Brief:
Search the material for the string "Open", then return every line where it is found.
** Entries provided follows **
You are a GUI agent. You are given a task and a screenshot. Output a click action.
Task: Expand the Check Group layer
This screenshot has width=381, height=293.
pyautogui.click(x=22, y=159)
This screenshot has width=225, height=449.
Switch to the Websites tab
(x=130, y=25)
** End of Entries provided **
** Entries provided follows **
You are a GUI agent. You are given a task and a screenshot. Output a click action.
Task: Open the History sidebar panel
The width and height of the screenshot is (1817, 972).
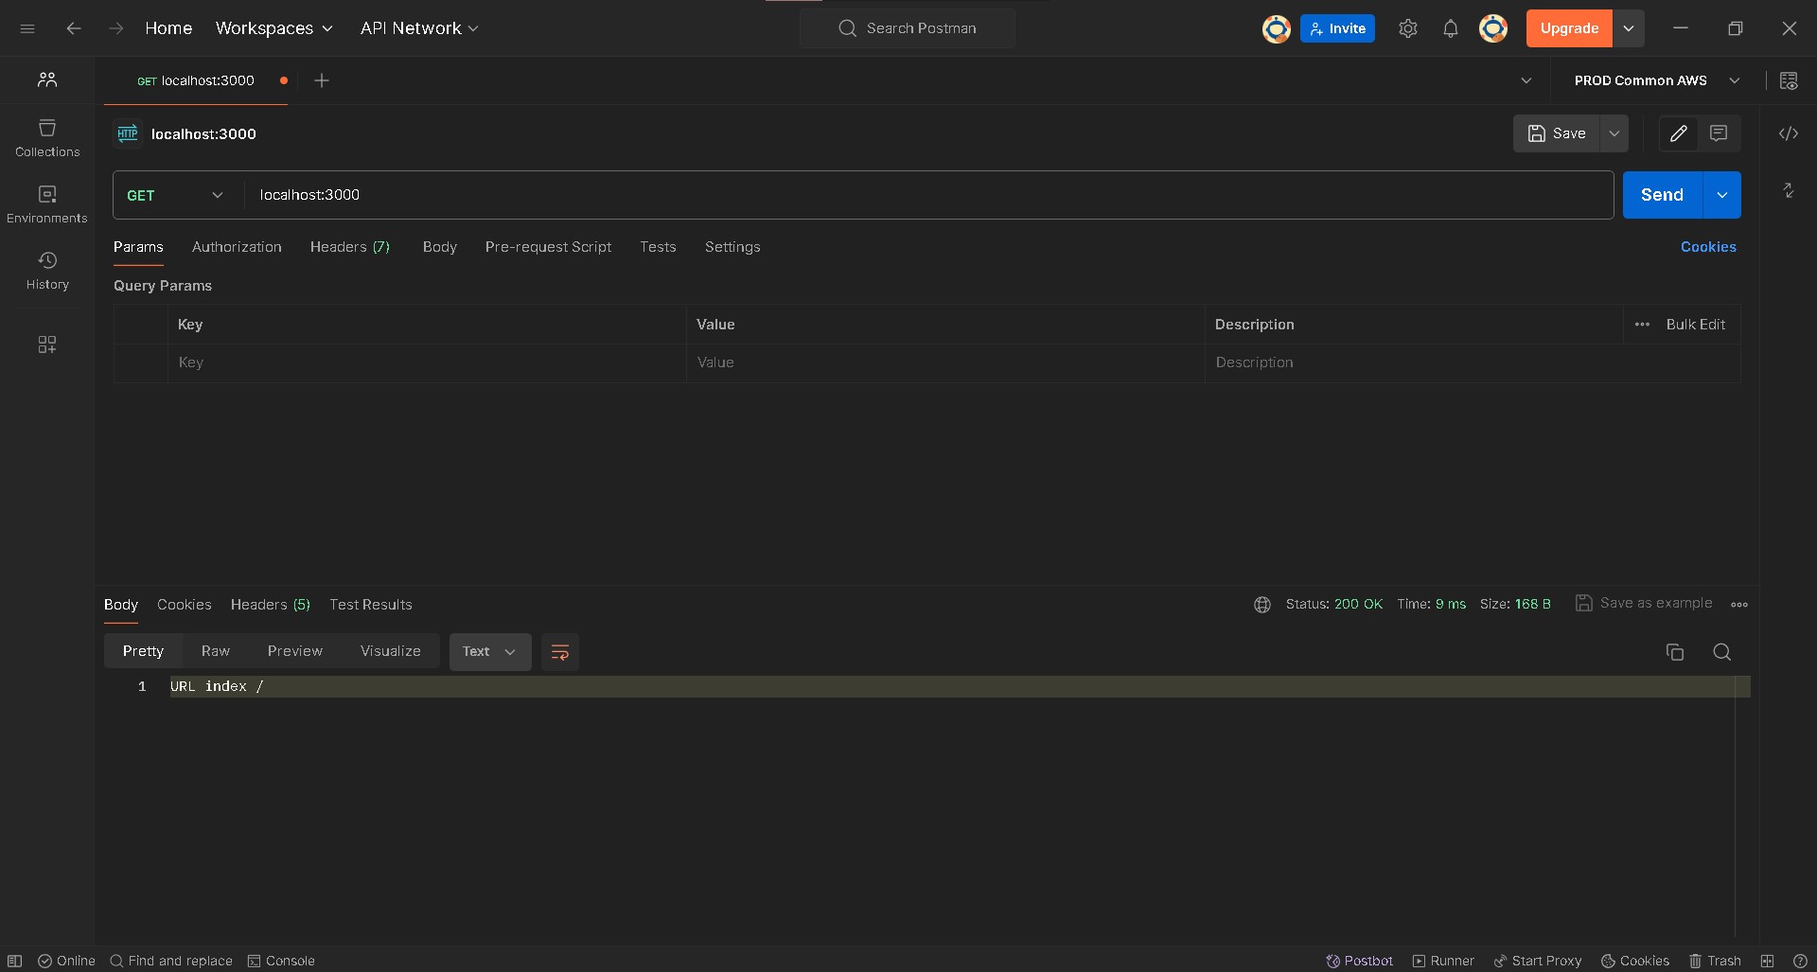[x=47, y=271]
** End of Entries provided **
** Entries provided follows **
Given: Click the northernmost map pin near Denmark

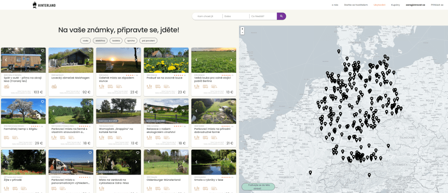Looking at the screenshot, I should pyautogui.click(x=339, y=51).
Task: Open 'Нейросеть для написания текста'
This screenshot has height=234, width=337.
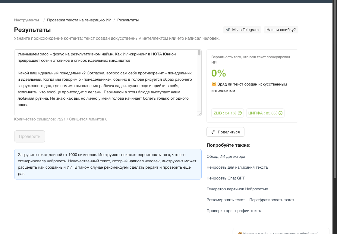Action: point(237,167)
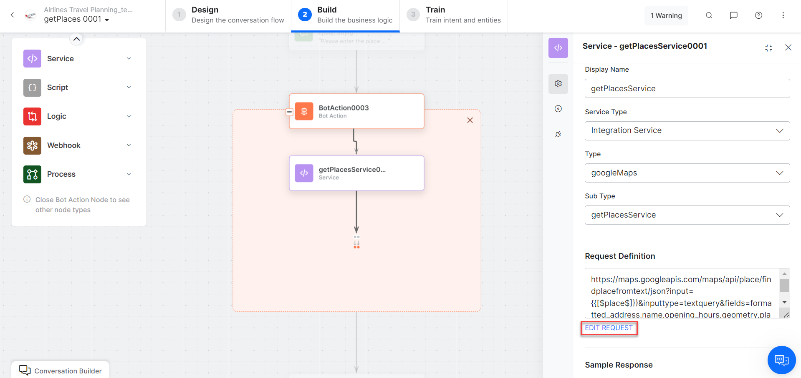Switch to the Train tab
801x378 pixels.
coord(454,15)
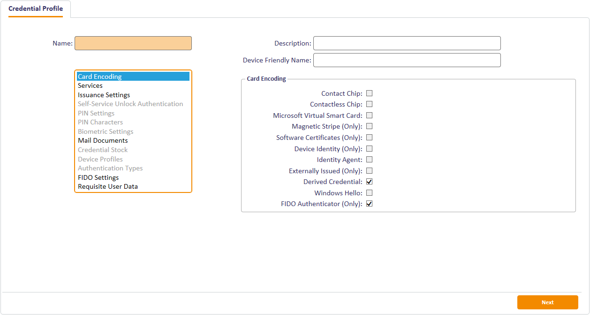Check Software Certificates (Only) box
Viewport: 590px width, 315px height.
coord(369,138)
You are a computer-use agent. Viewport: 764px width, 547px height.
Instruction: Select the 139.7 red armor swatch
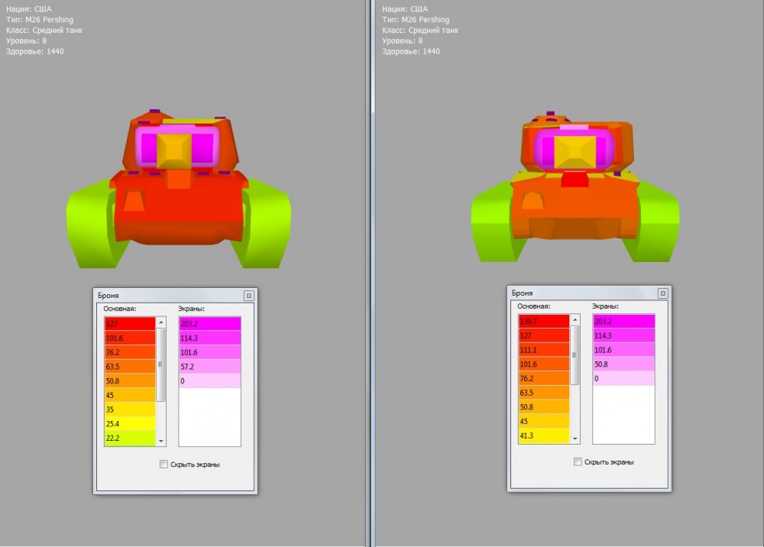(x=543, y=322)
** End of Entries provided **
Solution to the problem:
Task: Open the History sidebar panel
Task: Open 'Нейросеть для написания текста'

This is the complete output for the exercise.